The worst thing was that he was frightened of what he was going to do. If he was caught breaking into school in the middle of the night, he hoped the earth would open and swallow him up. He would be in trouble for the rest of his life. He preferred not even to think about how Samuel would react.
How on earth could he have made that idiotic New Year’s resolution? How could he have been so stupid?
He had been a little kid then. This year such a thought would never have entered his head.
But there was nothing he could do about it. New Year’s resolutions could think. They kept track of who had promised what.
He crouched up against the wall of the school and listened.

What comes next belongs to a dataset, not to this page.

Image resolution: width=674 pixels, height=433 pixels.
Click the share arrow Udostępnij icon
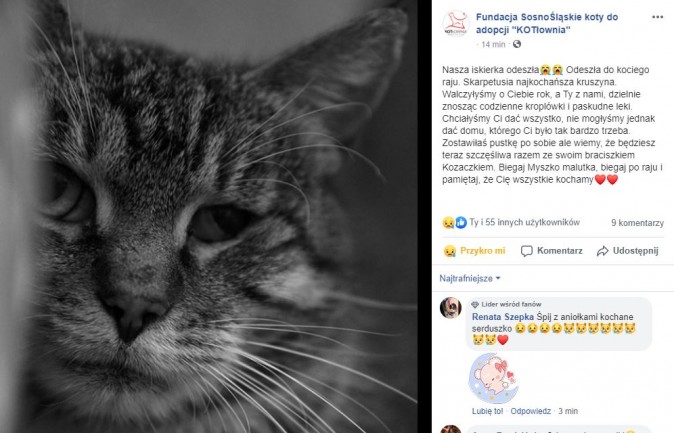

He could hear a car in the far distance. But it didn’t come any closer. Soon everything was just as still as before.
Joel had made preparations earlier in the day. At the end of the last lesson, he’d stayed behind in the classroom and when everybody had left, he’d carefully released the catch on one of the windows. He’d jammed a piece of folded paper in the crack at the bottom of the window, so that it wouldn’t blow open if a wind got up. He hoped the caretaker hadn’t noticed anything. If he had, Joel was in deep trouble.